## Instructions
A. In the essay below on story elements and the night sky, translate this sentence into Spanish: "If that isn't the beginning of the description of a character, you don't know what is."
B. Proceed with the essay below on story elements and the night sky, picking up after its final sentence in the entry on rough drafts.

═══ Document passage

You may not know all the celestial names, although you do know enough to start out your starry-night ventures on a friendly basis as opposed to someone coming to a party and not knowing any of the guests except the hosts.  You may in fact not even know the names of all the elements in story, even having written a book where you spent considerable time listing, describing, and in some cases relating well over three hundred of them.

The way such things work, you already have a file box with a set of index dividers, beginning to fill up with words, terms, and concepts not in your book; so yes, you could be taking steps toward a volume two of The Fiction Writer's Handbook.   You could also be indulging your collecting trait, assembling these things to play with as toys in moments of boredom or when on the verge of sleep of awakening.  

You encountered such a word not long ago, finding it by accident, a relic from days when you took a course called electric shop.  Armature. A coil or framework, something about which things are wrapped.  If that isn't the beginning of the description of a character, you don't know what is.  The thought excites you to the point of inventing characters, men and women about whom you wrap traits, tendencies, desires, and quirks.

Why didn't that go into volume one?  That is the point of looking at the night sky for inspiration; it reminds you of the constelations and orbits of words, concepts, and phrases.  So let's say you come up with another two or three hundred words and concepts not in volume one.  Now, we're talking six, seven hundred words or phrases, all things that are part of story.

Does a story have to have all these?  Do more of these elements make for a better story?  Answers:  no and no.  But also no and yes, yes and no.  Some stars, planets, asteroids, and comets are essential for a map of the skies, but the skilled artist can invent new ones, intensify or diminish their intensity, play with their orbits.  

You can know even more things about story and yet write remote, flat, unconvincing narratives that are what they are in name only.  But if you feel the elements and see their relationships, you don't need to know their names nor the periodicity of their orbits nor indeed the intensity of the light they radiate.

About those stars who sent out their dying light years ago and which you are only just seeing, they remind you of the men and women who wrote and wrestled with their work ages before your time.  You get the same sorts of feelings in libraries and bookstores as those you experience in special, dark places where you can see the stars.

You live in worlds of sensation, thoughts, relationships, and constellations, all in sensuous and sensual orbit.

Saturday, January 24, 2015

Rough Draft

You are not surprised when a student or client prefaces reading or sending their material to you with the warning, "This is a rough draft."  Perhaps this is some form of cosmic coming of age for those early years when you sent so much of your longer work out with only the slightest hint of revision, thinking to yourself as you did so, "What the hell, this is on-the-job training."

══════
═══ Provided material

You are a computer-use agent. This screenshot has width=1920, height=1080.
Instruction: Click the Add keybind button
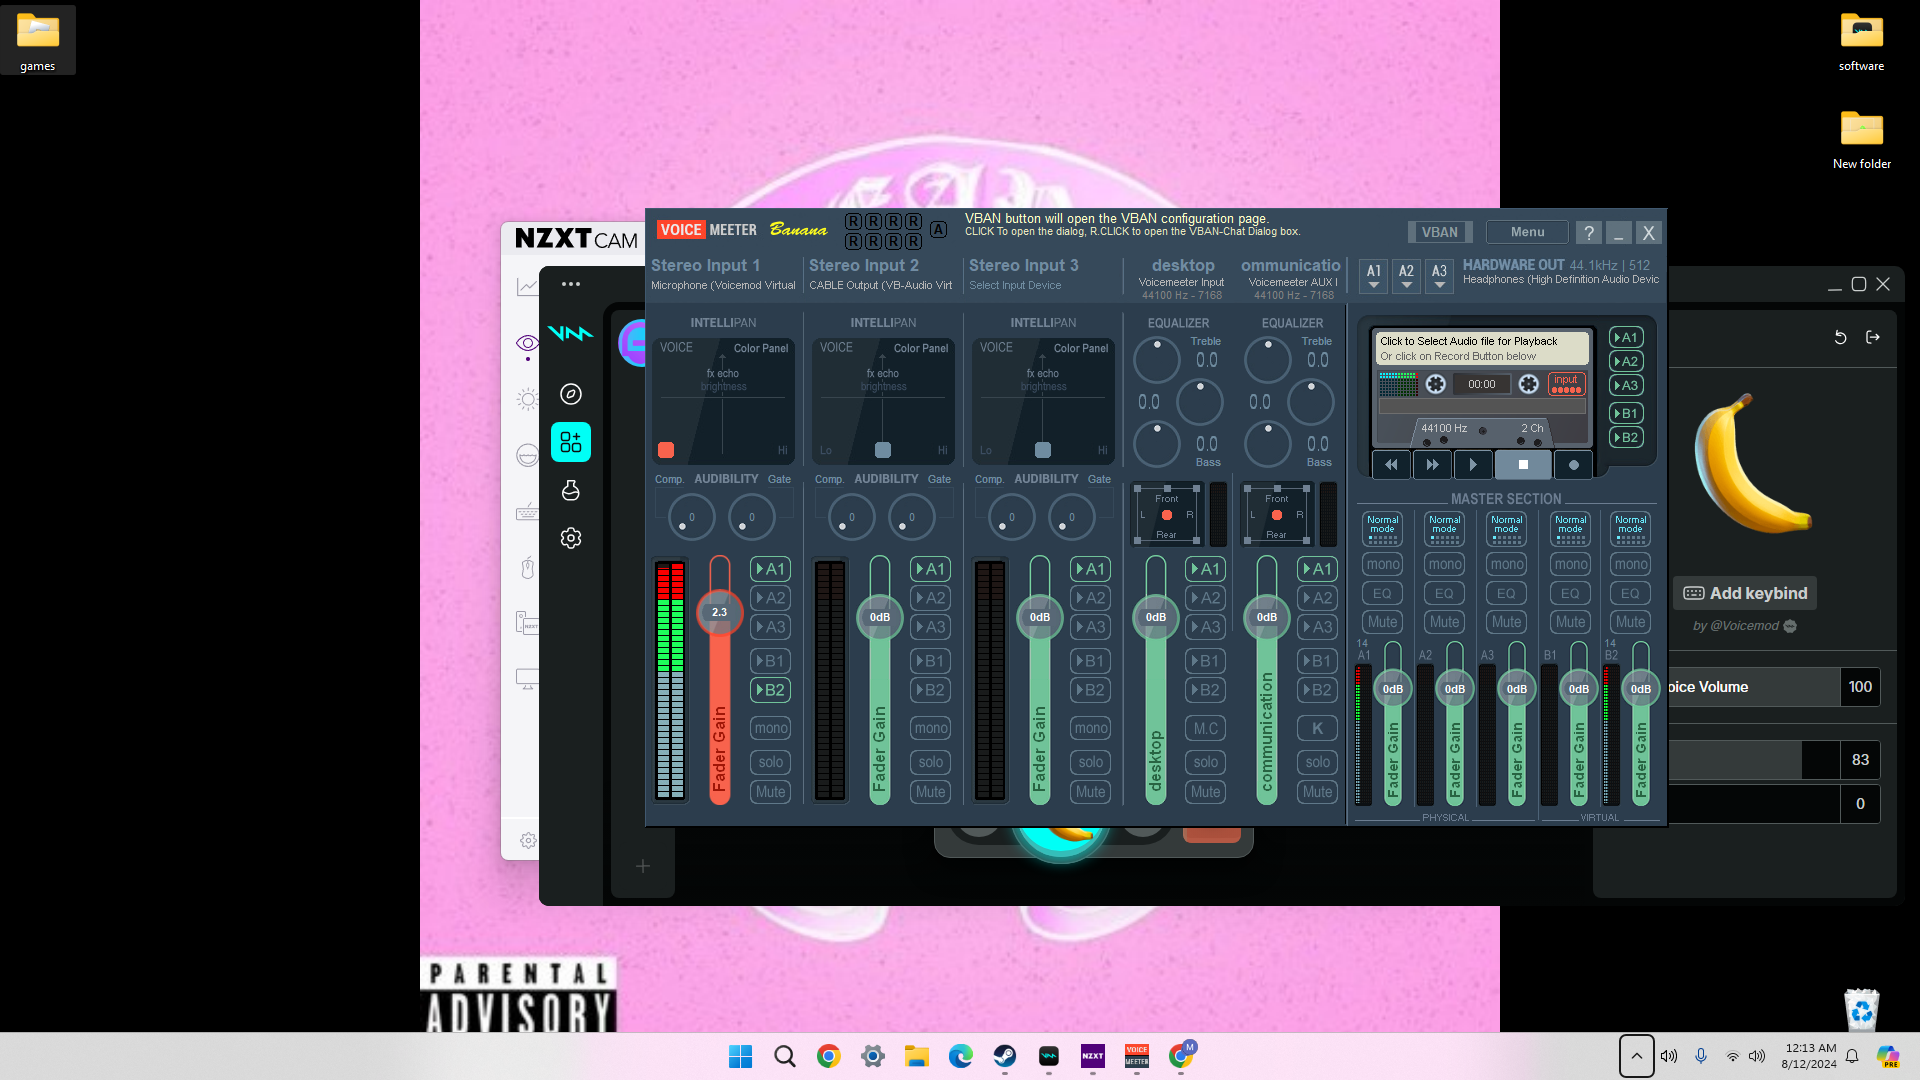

══════

## Per-task outputs
A. Si eso no es el comienzo de la descripción de un personaje, no sabes qué lo es.

B.
There are many positive things to be said for on-the-job training, not the least of them the steady production of work, held forth for peer examination.  Better still than on-the-job training, however, these strands of awareness writers must face if they hope to continue the pursuit of their craft.  (1) The stories of other writers that led them to wishing to become writers were far cries from rough draft, (2) There is nothing so daunting as trying to capture the early, hummingbird aspects of story in some coherent form, (3) Even when you think you've nailed it, an outside person will catch one or more glitches you hadn't even realized were there, (4) The outside person may not have the skills or experience of an editor, and (5) At best, if you work hard enough at the telling of your story, you stand a chance of avoiding humiliation.

All right; you've said it.  A thoughtful writer is at risk of humiliation.  Even writers who are not so thoughtful are at risk of failure.  Not all that long ago, September 5 of last year, to be exact, you had a reading and signing appearance at Skylight Books, in Los Angeles.  You were touched that a former student, Gina Nahai, herself a well-published and thoughtful writer, appeared, a warm body in support.  

During the Q and A following your reading, someone asked a question relative to revision and rewriting.  You said, in so many words, "A writer has to learn how to write all over again with each new project, otherwise she or he runs the risk of copying not only the previous works of other writers but the previous works of her or his self."

You saw Gina nod, ask you to repeat that, then write it down.  A few days later, it appeared in her Internet comments about craft.  She was least of all acknowledging your words, most of all recognizing the weight of their implications.  She is living proof of the way a thoughtful writer grows with each new work, facing risks, abandoning tricks that worked once before, finding hidden meanings under the cushions of old themes.

Rough draft means having spotted that hummingbird mentioned earlier, having achieved the state of watching it flit from shrub to shrub, its wings a furious flutter while it takes in its midday snack.  Then rough draft means a quick sketch in which you attempt to convey the entire Ecosystem, the glorious, iridescent bird, burning calories at a furious rate, seeking sustenance and, in the process of working at its own survival, transporting bits of pollen from shrub to shrub.  Their lifespan is three to four years, one notable example from a banded hummingbird that lasted nearly twelve years.

What you see, do, and understand, at first on levels not of entire clarity to you, work their way into this rough draft, which you bid yourself to pursue with as little thought and as much instinct as you can muster.  In this manner, your rough draft becomes a matrix for thought, for associations, for infusion of such qualities as theme, obstacles, focus.

This has happened to you:  During early moments, you are feeding on endorphins much the same way the hummingbird is feeding on nectar, the occasional bug or nit.  The wings of such craft as you have are aflutter as you dart from impression to impression, trying to hone this rough draft into something tangible, somethings that appears like a recognizable story, but, of course, not too recognizable, otherwise you would be copying, describing instead of composing.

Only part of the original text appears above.